Particulate debris has been demonstrated to have a major role in the aseptic loosening of artificial joints. Biological activity is stimulated by particles of size 0.1 to 10 microns with maximum affect being seen in particles of approximately 0.5 microns. This study investigated the particle size of wear debris produced at the stem/cement interface in cemented artificial hips comparing different materials and surface finishes of the stem.

Materials and Methods: The stem surfaces of three cemented femoral prostheses with different surfaces were used as templates, one smooth (Exeter, How-medica), one slightly rough (Elite, DePuy) and one very rough (Capital, 3M). Three commonly used implant materials were compared, cobalt chrome, stainless steel and titanium alloy.

Test plates were manufactured in each material and with each of the three surface finishes.

The plates were opposed to cement pins in a sliding wear tester.

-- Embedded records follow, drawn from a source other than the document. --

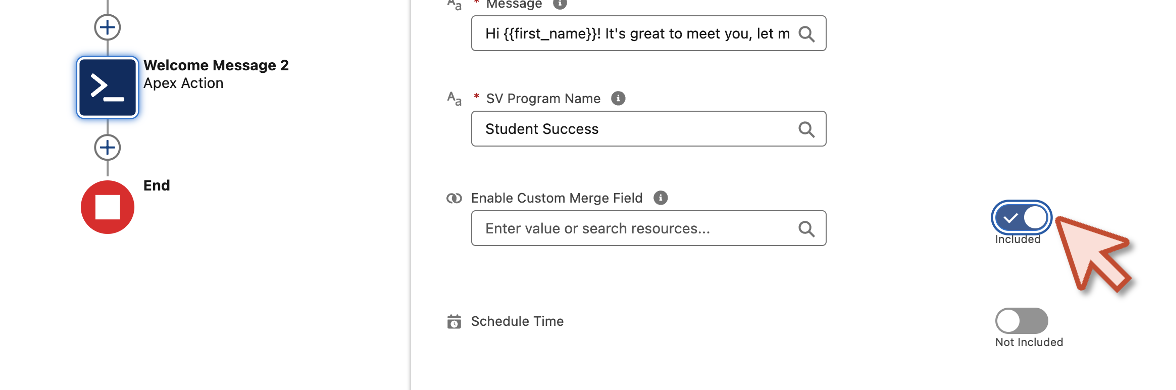Click search icon in Enable Custom Merge Field box
This screenshot has height=390, width=1176.
click(806, 228)
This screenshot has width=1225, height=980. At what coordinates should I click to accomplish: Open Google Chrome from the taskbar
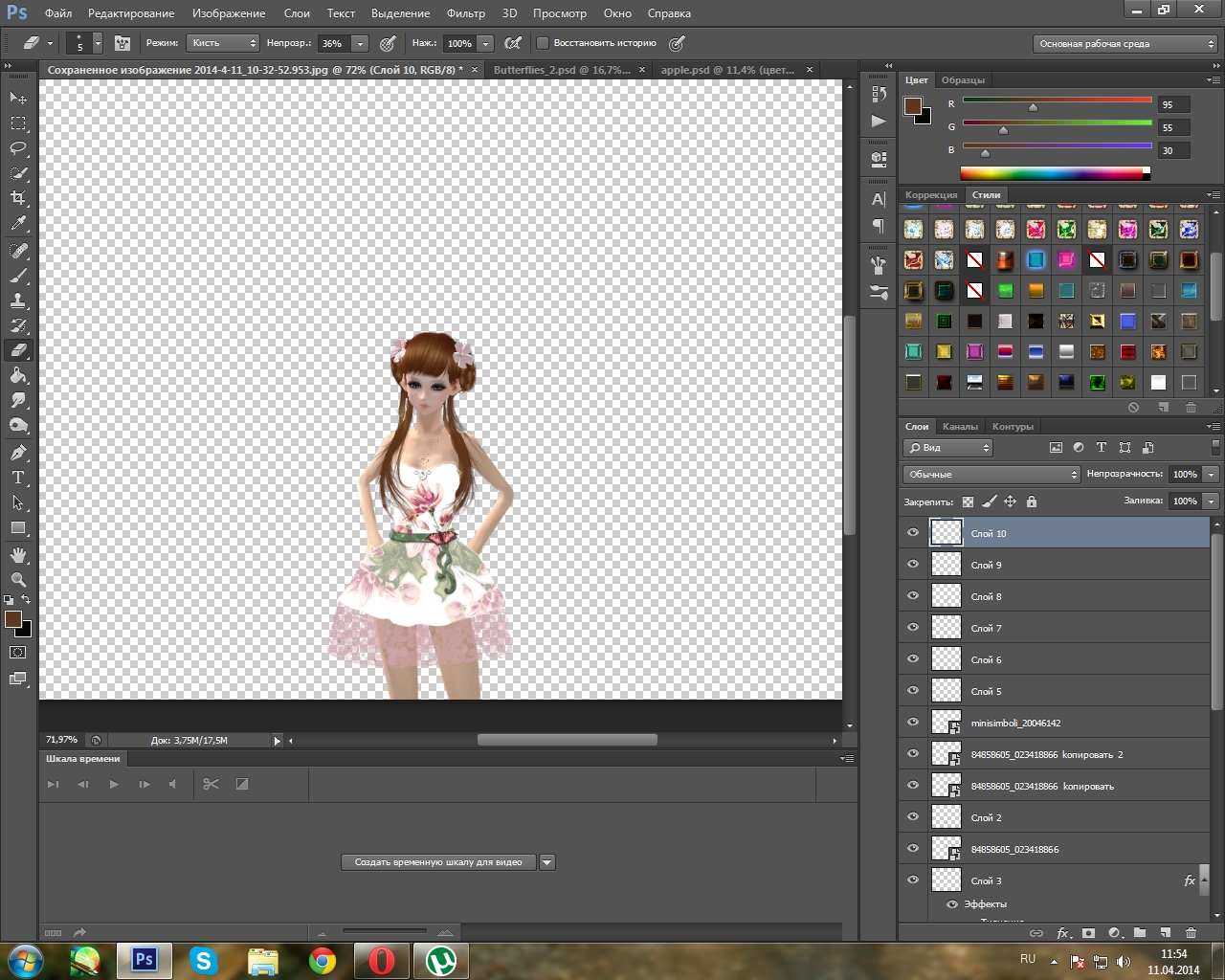click(x=323, y=960)
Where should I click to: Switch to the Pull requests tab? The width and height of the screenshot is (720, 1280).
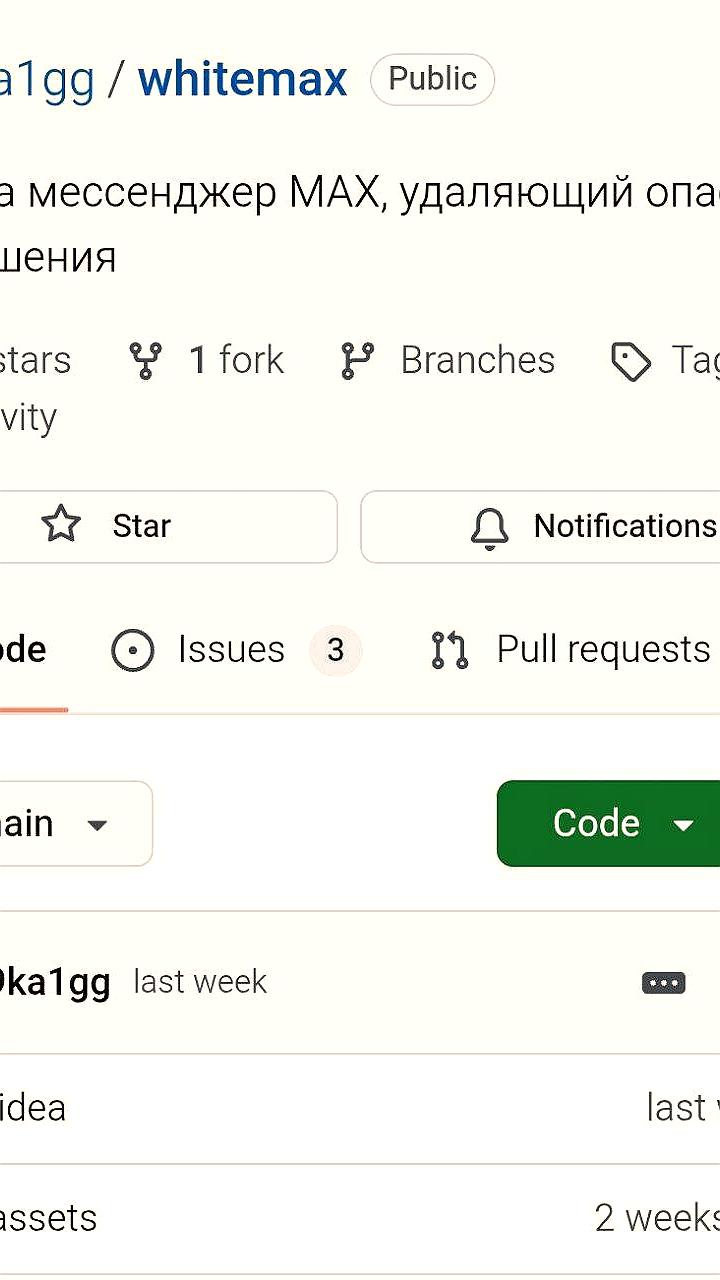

The debris produced was collected, filtered and examined under an electron microscope. Representative samples of particles produced by each test series were measured and aspect ratios calculated.

Plates were also measured pre and post test to ensure no significant change in surface roughness during testing.

Results: Each of the materials demonstrated an increase in mean particle size with increasing roughness of the test surfaces. This was more marked for titanium alloy than for cobalt chrome.

For any given surface roughness the size of particles produced was smallest for the hardest material (cobalt chrome) and largest for the softest material (titanium alloy).

Conclusion: The majority of particles produced were within the biologically active range. Particle size of debris was related to surface roughness with rougher surfaces producing larger particles. Harder materials produced smaller particles than softer materials and more particles in the biologically active range.